Azure B2C

This guide will explain how to set up an external login provider connecting to Azure AD, so that it becomes possible for users to login to the backend and frontend using Azure B2C accounts.

Please note that the Dynamicweb solution must have a valid SSL certificate.

To set up external authentication using Azure AD you must first create a tenant. An Azure AD tenant is a sort of directory, in this case a collection of user accounts which you want to give access to a Dynamicweb backend using their Azure B2C credentials.

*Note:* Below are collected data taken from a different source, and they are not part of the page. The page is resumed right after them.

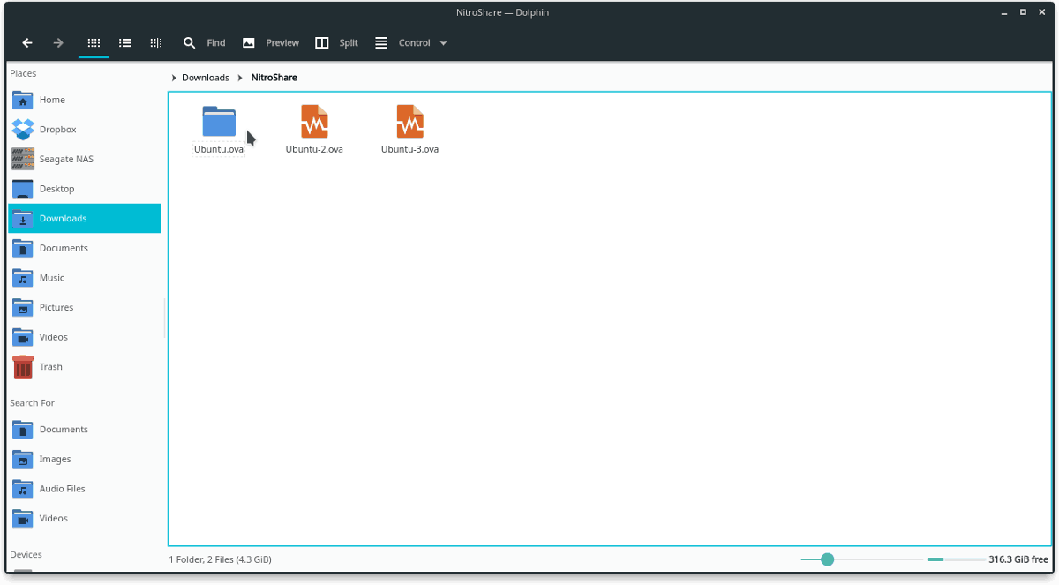This screenshot has width=1059, height=585.
Task: Open the Trash from the sidebar
Action: pyautogui.click(x=51, y=366)
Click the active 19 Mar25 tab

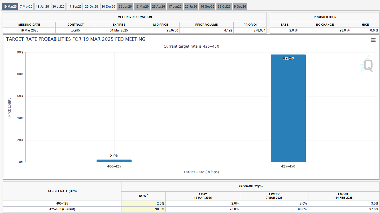tap(10, 7)
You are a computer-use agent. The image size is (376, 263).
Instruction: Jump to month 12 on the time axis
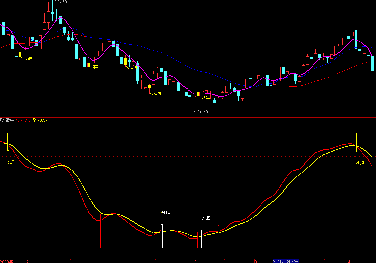tap(26, 261)
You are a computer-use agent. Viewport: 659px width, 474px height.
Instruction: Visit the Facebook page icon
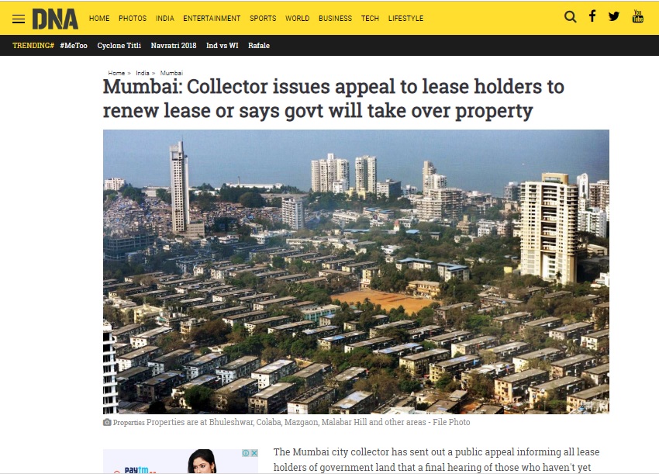coord(592,16)
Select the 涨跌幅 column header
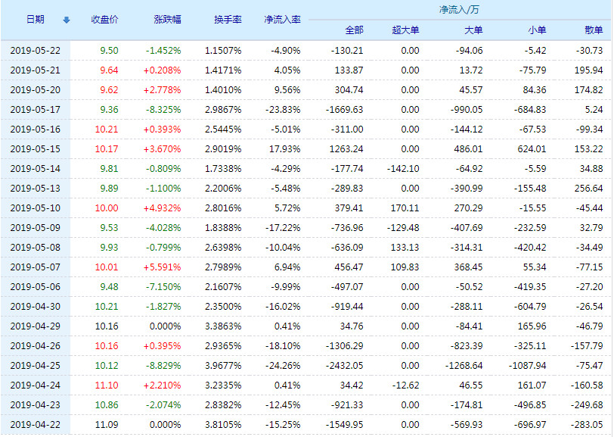 point(167,20)
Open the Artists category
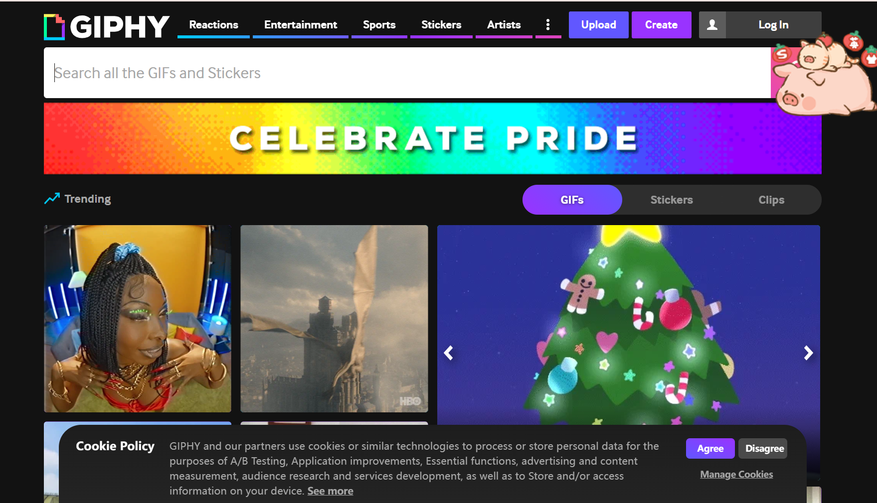Screen dimensions: 877x503 [x=504, y=24]
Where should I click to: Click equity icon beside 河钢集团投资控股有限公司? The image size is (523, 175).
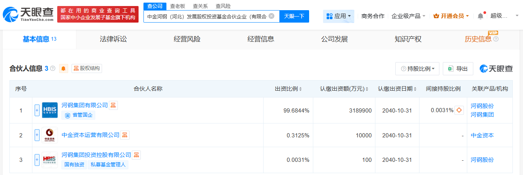[136, 155]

  1. Go to https://portal.azure.com/#create/Microsoft.AzureActiveDirectory
  1. After the tenant is created, click Continue to go to the Active directory Overview page where you need to navigate into B2C service
  1. Create Azure Active Directory B2C according to guide https://docs.microsoft.com/ru-ru/azure/active-directory-b2c/tutorial-create-tenant
  2. By default three user flows are created – they handle profile editing, password reset, and sign up/sign in. Note down their names as they are needed to configure the external login provider on the Dynamicweb solution.
  1. Open and edit the B2C_1_susi flow and configure it – we recommend that you check all attributes in application claims section

Next, you must register an Application – this provides you with a secure way of allowing requests and also ensures that your users are sent to a trusted place after signing in.

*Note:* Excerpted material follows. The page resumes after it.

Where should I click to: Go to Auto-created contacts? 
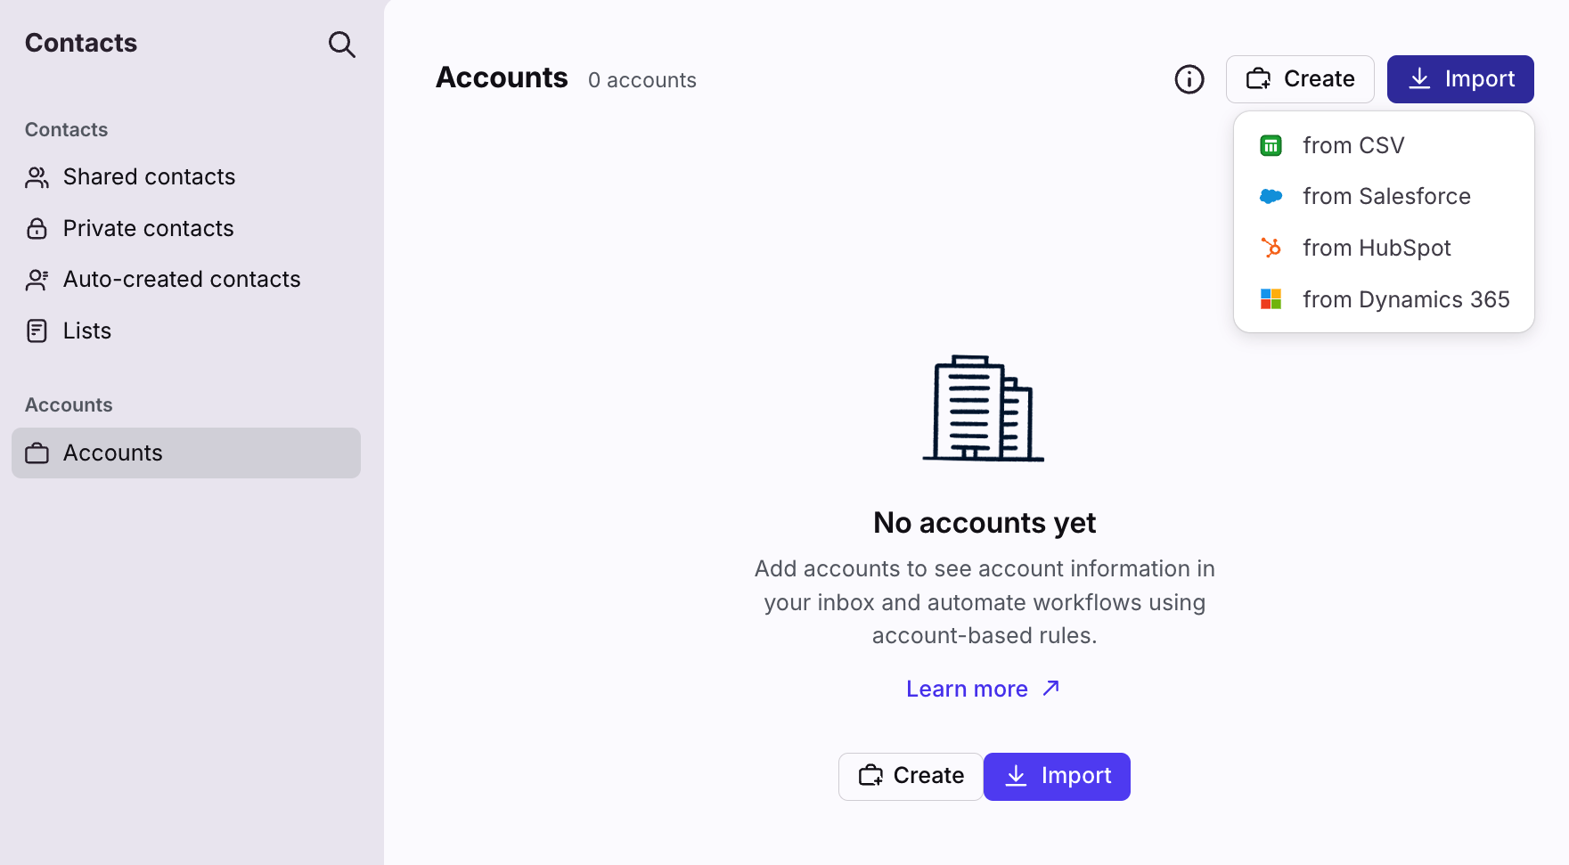(x=181, y=280)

  1. Go to the application list
  2. Click New registration
  1. Fill in the details
    1. Name
    2. Account type – make sure you select an appropriate account type, as you cannot change it later
    3. Redirect url
    4. Permissions
  1. Once the application is created, note down the Application ID and Directory ID – they will be used for Dynamicweb provider settings
  1. Add you solution URIs to the application Redirect URIs – see below where [dw9.local] should be your solution url
  1. Also you need to scroll down the screen and make sure you have selected “ID tokens” option.
  1. Finally, create and note down a client secret key to use in the Dynamicweb provider settings

Ok, so with all that done you’re finally ready to set up the external login provider in Dynamicweb:

  1. Go to Settings > Control Panel > External Authentication and click Add in the toolbar
  2. Provide a name and (optionally) check enable for backend
  3. Select the Azure B2C  login provider and configure it (Figure 6.1)

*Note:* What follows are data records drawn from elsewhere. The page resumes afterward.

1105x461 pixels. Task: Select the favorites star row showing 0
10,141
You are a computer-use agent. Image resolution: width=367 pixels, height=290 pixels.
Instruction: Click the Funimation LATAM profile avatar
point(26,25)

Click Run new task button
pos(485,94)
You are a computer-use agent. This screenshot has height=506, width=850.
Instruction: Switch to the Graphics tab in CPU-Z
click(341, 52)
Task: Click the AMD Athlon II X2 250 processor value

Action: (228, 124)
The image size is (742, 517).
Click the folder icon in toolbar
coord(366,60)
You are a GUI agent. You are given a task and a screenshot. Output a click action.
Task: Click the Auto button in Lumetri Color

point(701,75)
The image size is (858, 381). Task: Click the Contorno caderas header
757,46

The following settings are available:

Setting

Value

Comments

Tenant

From azure portal

 

Active directory id

From azure portal

 

SignUpSignInPolicyId

From azure portal

Default is b2c_1_susi

EditProfilePolicyId

From azure portal

Default is b2c_1_edit_profile

ResetPasswordPolicyId

From azure portal

Default is b2c_1_reset

Application Id

From azure portal

 

Application key

From azure portal

 

Phone claim name

-

See appendix A

Customer impersonation id claim name

-

See appendix A

Redirect page

Page to redirect the user to after login.

Any url used here will need to be added to the Azure application redirect urls.

If left blank the user will be redirected to the first URL set on the Azure application

Logout from Azure on extranet logout

True/false

If not checked a returning user may be logged in immediately without being redirected to azure

Group for new users

Select group(s) for new users to be added to

To check if a user exists the provider first checks the email used (if included in the azure application claims) against the user database, then it checks if the default user name from Azure matches the User.Username in Dynamicweb.

If both of these checks return negative a new user is created with the email and username sent by Azure.

Debug

True/false

Generates more verbose logs for testing and debugging purposes

 

After configuring the provider and saving it you must IIS Reset the solution in order for the login provider to be loaded.

Once everything is setup, customers can log in to the frontend using their Azure B2C credentials. To use the B2C credentials to login to the backend a user must go to https://[solution url]/Admin/Access/ExternalAuthentication.aspx – and of course be authorized to log in.

From the Azure Active Directory B2C overview page you can go to user attributes list where you might add 2 custom user attributes works with Dynamicweb provider.

The attributes are:

  1. Phone custom attribute. If you create phone attribute and set its name as Dynamicweb “Phone claim name” the Dynamicweb user phone will be filled with value set to the Azure phone user custom attribute.
  2. CustomerId custom attribute. If you create phone attribute and set its name as Dynamicweb “Customer impersonation id claim name”. On Azure user login Dynamicweb will try to find other users having user customer number equal to “CustomerId” from Azure and if there is found user, it will be set as “User I can set as secondary” for the one who logged in.